An 11-year-old girl presented to the emergency room with flaccid paralysis of the lower extremities, to the point where she could neither walk nor sit up in bed.1 Symptoms had begun one hour earlier. Parental interview revealed that she had experienced similar symptoms intermittently over the past eight years. At first, the attacks had occurred about twice a week and lasted only a few minutes. Recently, the attacks had increased in frequency so that now they occurred three to four times every week and lasted two to three hours.
The attacks were characterized by weakness mainly in the lower extremities that often started upon waking in the morning. Neither potassium-rich foods, cold temperatures, nor fatigue were not known to trigger the attacks. Her mother, brother, and sister had experienced similar attacks.
The girl was admitted to the hospital for testing and observation. Two hours after hospitalization, her symptoms spontaneously remitted.
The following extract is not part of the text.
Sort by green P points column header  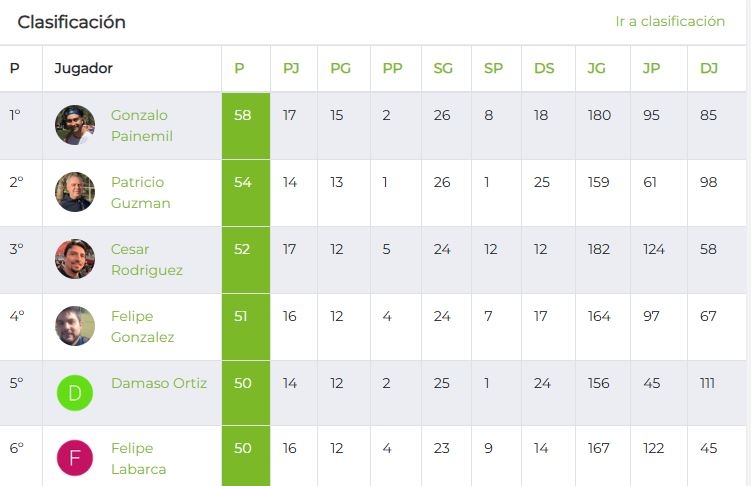(239, 68)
Physical examination and laboratory findings
The child’s neurological exam was notable for symmetrical decreased muscle strength and absence of deep tendon reflexes in both lower extremities. No sensory impairments, grip or percussion myotonia were noted. Her potassium levels and brain MRI scan were normal.
Genetic sequencing of the entire coding region of the SCN4A gene in all symptomatic family members and asymptomatic grandparents identified a missense mutation (p.Thr704Met) in the affected family members. The mutation was not found in unaffected grandparents, revealing that it had occurred de novo in the mother.
The diagnosis was normokalemic periodic paralysis, a rare genetic disorder inherited in an autosomal dominant fashion. Periodic paralysis causes periodic muscle weakness, often caused by variations in serum potassium levels. Primary periodic paralysis is categorized into three types: hypokalemic PP, hyperkalemic PP, and normokalemic PP.
1. Akaba Y, Takahashi S, Sasaki Y. Successful treatment of normokalemic periodic paralysis with hydrochlorothiazide. Brain Dev. 2018;40:833-836.